Another important update is support for Unicode 17.0. Perl now enforces Unicode rules more strictly for identifiers and named regular expression groups. About 160 characters previously accepted through Perl’s broader \w interpretation are now rejected because they do not comply with Unicode’s XID_Start and XID_Continue properties.
Because this is an incompatible change, developers using uncommon Unicode characters in variable, package, function, or regular expression group names should review their code before upgrading.
On the security side, this release addresses three vulnerabilities. CVE-2026-8376 involves an incorrect buffer-size calculation in Perl_study_chunk that could cause an integer overflow and out-of-bounds writes on 32-bit systems.
CVE-2026-57432 affects handling of very large structures passed to pack or unpack. A large repeat count could cause an integer overflow and subsequent buffer overflow.
The third issue, CVE-2026-13221, affects the regular expression engine’s trie optimization. Expressions with more than about 65,000 alternative branches could overflow a 16-bit field, potentially causing incorrect matches.
Perl 5.44 also changes how its internal pseudorandom number generator is seeded. On supported Linux, BSD, and macOS systems, Perl now uses the getentropy() system call first, then falls back to /dev/urandom, and finally to a hash of internal state if needed.
However, the project stresses that Perl’s internal rand implementation is still unsuitable for cryptographic or other security-sensitive applications.
Regarding performance, several common operations are slightly faster in this release, including non-overflowing integer addition, subtraction, and multiplication on systems with appropriate compiler support.
Additionally, hash creation from lists of compile-time constant string keys has been optimized. Signature processing at the start of subroutines now incurs less runtime overhead.

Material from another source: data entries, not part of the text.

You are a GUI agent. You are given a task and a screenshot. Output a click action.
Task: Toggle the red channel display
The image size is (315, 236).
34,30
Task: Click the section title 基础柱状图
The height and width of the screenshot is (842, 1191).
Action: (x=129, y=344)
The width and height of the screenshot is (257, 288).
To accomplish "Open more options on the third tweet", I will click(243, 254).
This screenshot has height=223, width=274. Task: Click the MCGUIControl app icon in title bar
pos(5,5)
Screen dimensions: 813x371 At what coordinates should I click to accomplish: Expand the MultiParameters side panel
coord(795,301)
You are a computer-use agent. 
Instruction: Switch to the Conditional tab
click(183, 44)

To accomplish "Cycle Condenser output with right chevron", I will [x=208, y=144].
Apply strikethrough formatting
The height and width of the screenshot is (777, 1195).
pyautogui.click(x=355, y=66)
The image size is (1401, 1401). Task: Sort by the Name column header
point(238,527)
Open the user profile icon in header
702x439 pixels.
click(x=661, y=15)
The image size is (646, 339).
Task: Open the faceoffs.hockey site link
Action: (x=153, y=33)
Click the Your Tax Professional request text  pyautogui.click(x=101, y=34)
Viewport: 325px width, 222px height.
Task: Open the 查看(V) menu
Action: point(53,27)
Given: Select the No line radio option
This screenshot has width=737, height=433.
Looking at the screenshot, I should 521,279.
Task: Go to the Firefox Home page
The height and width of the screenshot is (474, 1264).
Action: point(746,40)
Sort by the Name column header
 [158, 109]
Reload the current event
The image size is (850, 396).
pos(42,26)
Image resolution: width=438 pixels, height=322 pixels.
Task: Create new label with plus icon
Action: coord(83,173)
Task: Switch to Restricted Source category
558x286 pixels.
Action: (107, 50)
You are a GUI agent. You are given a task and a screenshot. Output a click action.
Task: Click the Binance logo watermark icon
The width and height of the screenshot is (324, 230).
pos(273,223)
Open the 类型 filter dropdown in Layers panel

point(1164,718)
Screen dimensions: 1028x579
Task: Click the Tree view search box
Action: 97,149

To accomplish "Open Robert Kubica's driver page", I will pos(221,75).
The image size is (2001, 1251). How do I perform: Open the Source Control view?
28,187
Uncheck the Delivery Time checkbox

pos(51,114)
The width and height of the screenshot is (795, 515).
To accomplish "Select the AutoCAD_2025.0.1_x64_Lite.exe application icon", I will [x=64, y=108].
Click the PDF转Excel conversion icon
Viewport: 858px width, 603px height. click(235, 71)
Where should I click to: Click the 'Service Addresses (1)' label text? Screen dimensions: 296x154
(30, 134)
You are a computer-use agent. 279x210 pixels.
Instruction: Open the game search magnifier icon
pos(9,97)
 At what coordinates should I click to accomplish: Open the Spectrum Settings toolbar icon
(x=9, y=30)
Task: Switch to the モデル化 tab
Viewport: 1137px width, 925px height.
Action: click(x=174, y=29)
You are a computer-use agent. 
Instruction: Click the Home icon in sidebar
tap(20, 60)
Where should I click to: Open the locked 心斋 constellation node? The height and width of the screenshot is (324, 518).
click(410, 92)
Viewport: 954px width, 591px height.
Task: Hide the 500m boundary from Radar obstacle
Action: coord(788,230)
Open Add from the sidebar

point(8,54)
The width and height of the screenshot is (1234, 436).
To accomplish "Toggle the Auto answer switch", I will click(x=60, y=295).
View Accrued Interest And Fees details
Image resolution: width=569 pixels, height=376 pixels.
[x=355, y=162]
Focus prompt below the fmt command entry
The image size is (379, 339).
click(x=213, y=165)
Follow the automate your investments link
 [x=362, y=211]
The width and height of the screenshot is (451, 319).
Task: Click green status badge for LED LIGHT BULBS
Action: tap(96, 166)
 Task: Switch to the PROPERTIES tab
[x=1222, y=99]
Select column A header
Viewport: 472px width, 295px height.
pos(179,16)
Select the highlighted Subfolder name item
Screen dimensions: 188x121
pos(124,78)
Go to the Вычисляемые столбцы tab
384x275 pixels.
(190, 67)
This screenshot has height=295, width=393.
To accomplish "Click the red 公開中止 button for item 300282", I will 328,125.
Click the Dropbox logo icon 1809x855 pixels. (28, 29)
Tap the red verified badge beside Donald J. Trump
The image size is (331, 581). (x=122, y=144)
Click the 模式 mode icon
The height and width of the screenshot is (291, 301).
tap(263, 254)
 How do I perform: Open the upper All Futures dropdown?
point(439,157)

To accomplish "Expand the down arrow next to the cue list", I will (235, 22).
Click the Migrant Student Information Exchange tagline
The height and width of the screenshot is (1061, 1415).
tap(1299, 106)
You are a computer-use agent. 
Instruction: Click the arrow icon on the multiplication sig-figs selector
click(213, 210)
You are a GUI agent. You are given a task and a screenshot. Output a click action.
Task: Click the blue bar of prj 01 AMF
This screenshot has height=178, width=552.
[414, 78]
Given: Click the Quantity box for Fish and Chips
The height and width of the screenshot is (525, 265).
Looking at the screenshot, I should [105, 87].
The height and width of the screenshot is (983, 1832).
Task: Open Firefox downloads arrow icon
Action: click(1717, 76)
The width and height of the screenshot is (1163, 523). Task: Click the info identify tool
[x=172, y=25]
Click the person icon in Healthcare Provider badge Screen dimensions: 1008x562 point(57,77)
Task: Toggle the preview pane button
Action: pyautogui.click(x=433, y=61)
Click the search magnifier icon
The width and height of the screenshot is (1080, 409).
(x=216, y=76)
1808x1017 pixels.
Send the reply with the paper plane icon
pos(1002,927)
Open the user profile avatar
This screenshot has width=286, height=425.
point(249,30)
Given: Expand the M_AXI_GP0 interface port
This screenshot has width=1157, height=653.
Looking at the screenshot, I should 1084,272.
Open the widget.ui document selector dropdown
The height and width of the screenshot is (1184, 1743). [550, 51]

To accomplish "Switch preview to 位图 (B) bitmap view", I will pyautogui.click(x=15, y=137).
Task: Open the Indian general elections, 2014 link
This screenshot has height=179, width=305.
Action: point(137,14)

Last but not least, a long-standing deprecated behavior has now been removed. Using goto to jump from outside a loop or block directly into its body, deprecated since Perl 5.12, is no longer permitted.
For additional details, see the announcement or review all the changes here.
With Perl 5.44 now available, support for the Perl 5.40 branch has officially ended. The developers expect Perl 5.45.1, the first development release for the next stable branch, in the coming weeks. The next major stable Perl release is planned for the first half of 2027.